The engine that I am Setsuna is built on is scaleable, so it would be able to run across PC, PS4 and Sony’s forgotten PS Vita, so there’s not a huge amount of work to be done to ensure it could run on Nintendo’s home console/handheld hybrid. Texture work is as sharp as it was on PC, and so are the environmental effects like carving trenches in the snow and the way the trees move as the shed heavy loads of snow are present and correct; basically, you’re getting the same game here that was released all those months ago, which is no bad thing.
If you’ve not heard of the game before, here’s a brief run down; you control Endir, a man from a group of people raised to be mercenaries, tasked with killing a young girl – the titular Setsuna. Setsuna’s a sacrifice, and as a result you decide to accompany her on her journey as her death is an inevitability anyway; it’s not going to win any prizes for story-telling really. On the journey the group picks up new members, solves the problems of the people they come across and does lots of fighting – it’s JRPG 101.

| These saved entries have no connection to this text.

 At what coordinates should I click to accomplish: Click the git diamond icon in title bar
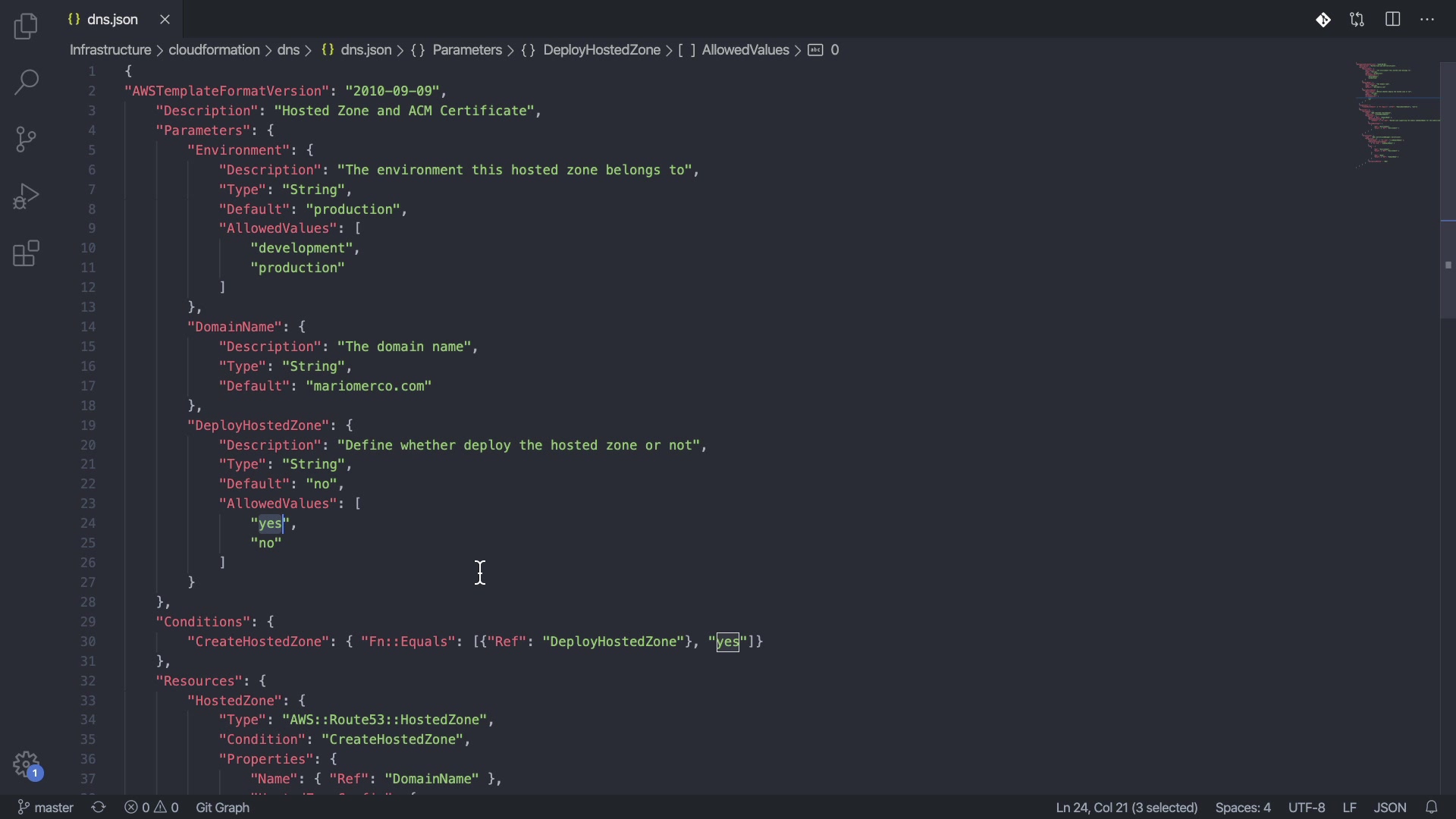1323,20
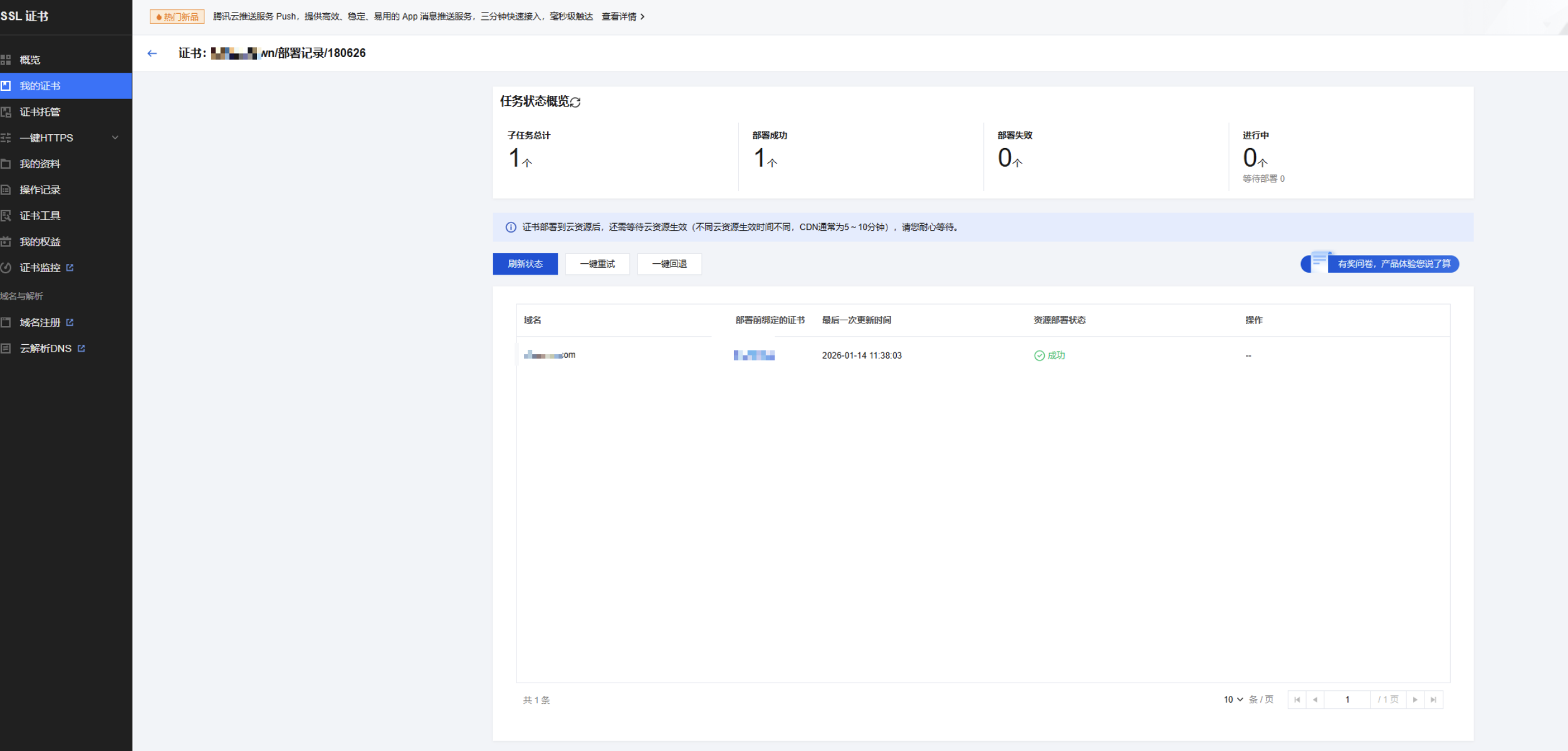1568x751 pixels.
Task: Go to next page arrow in pagination
Action: (x=1415, y=700)
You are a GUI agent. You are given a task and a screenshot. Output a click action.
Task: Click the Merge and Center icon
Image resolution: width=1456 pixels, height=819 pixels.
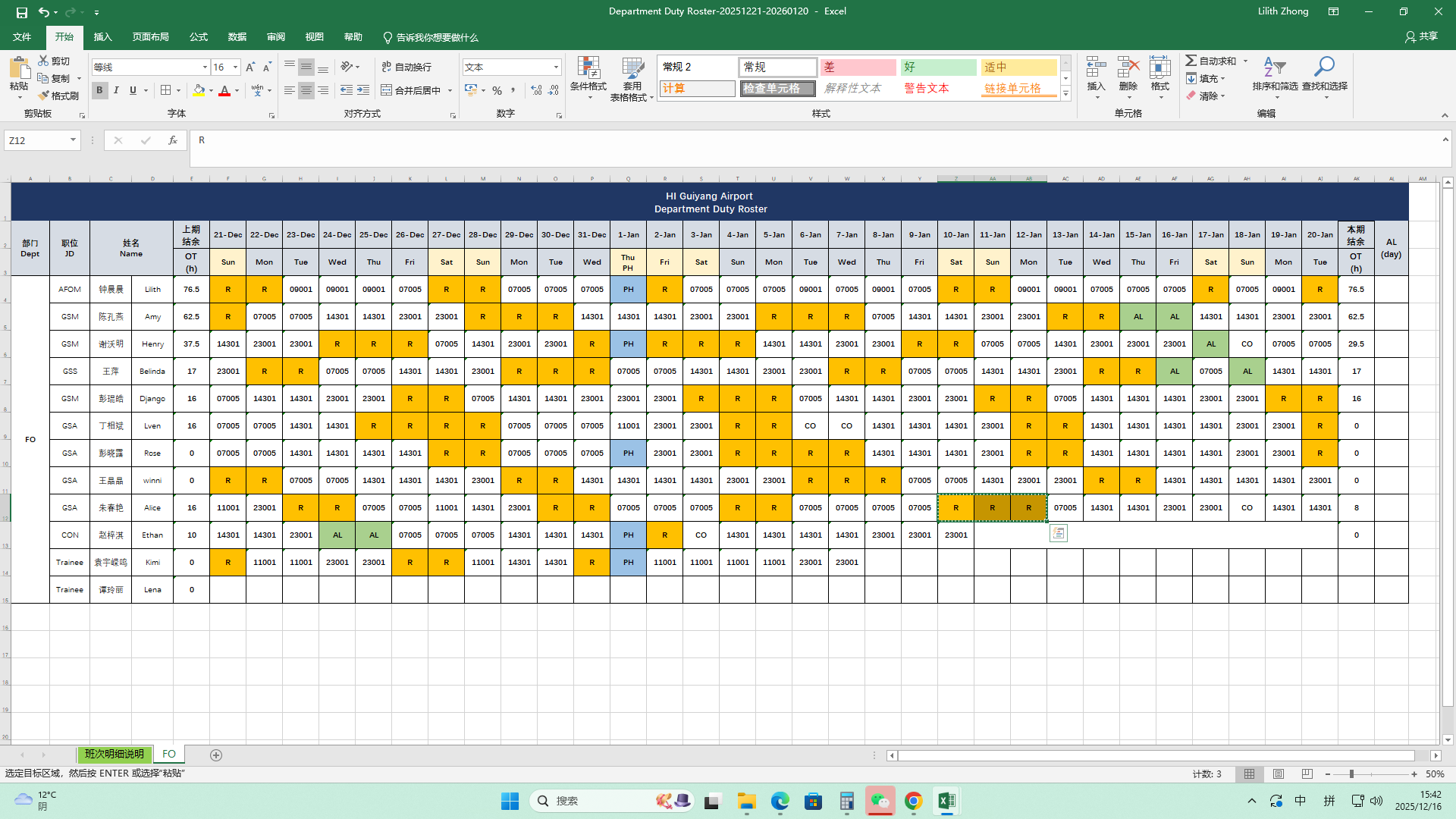click(x=387, y=90)
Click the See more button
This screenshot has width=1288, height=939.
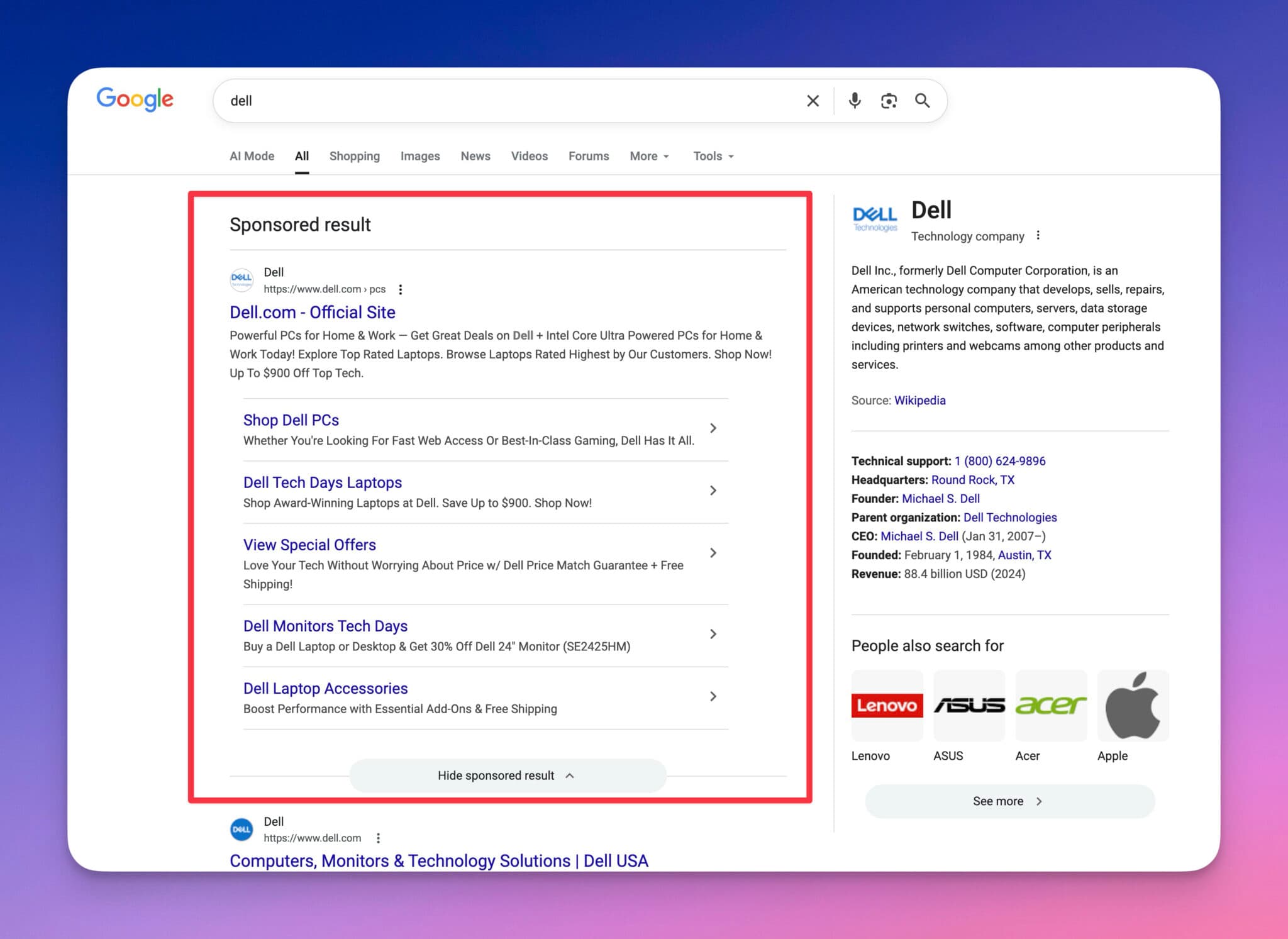tap(1009, 801)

To aid you in your quest you’ll choose from a variety of attacks from basic sword swings to abilities (here called Techs), which can range from dashing attacks to screen filling explosions. Knowing how to use these is key as using the correct person on a basic attack with the right timing can see multiple enemies being hit; not only that, but if two characters have ‘Techs’ that complement each other and have a full ATB bar then they are able to combo together with a stronger attack.
These Techs are powered by Spritnite stones, which are inserted into notches in the gear you equip your characters with; the more notches your accessories have the more Spritnite your characters will be able to use. These stones aren’t bought though, you need to sell monster parts that are dropped in battle to the Magic Consortium group who will then give you access to new Spritnite when you have fulfilled the material requirements. This selling of materials is the only way you can get money too; it doesn’t drop from creatures and you cannot sell weapons or accessories, so there will be times that you’ll need to spend time grinding for monster parts to ensure you have the Spritnite you need, or the money to afford that new weapon you’ve got your eye on.
In that this is a faithful port of the game, warts and all. The save points are still spaced far apart, but sit before bosses so you’ve always got fair warning for those tough battles, but located in the areas are harder monsters which look identical to all the other ones. Going into one of these battles unprepared can result in an impromptu Game Over screen if you’re not careful, and as mentioned in the previous review, the consumable requirement for the ‘Flee’ command is still not explained properly meaning that you could very easily wind up in many situations where you are in over your head.
I am Setsuna is the same game as it was eight months ago; no more, no less. It’s lovely to look at, the music is great and it’s a welcome slice of 90s JRPG action. Being the same game means that the flaws it had then are the same flaws it has now, they’re not deal-breakers but many will find them irritating. If you’re after an adventure away from Breath of the Wild then I am Setsuna is at least worthy of a cursory glance.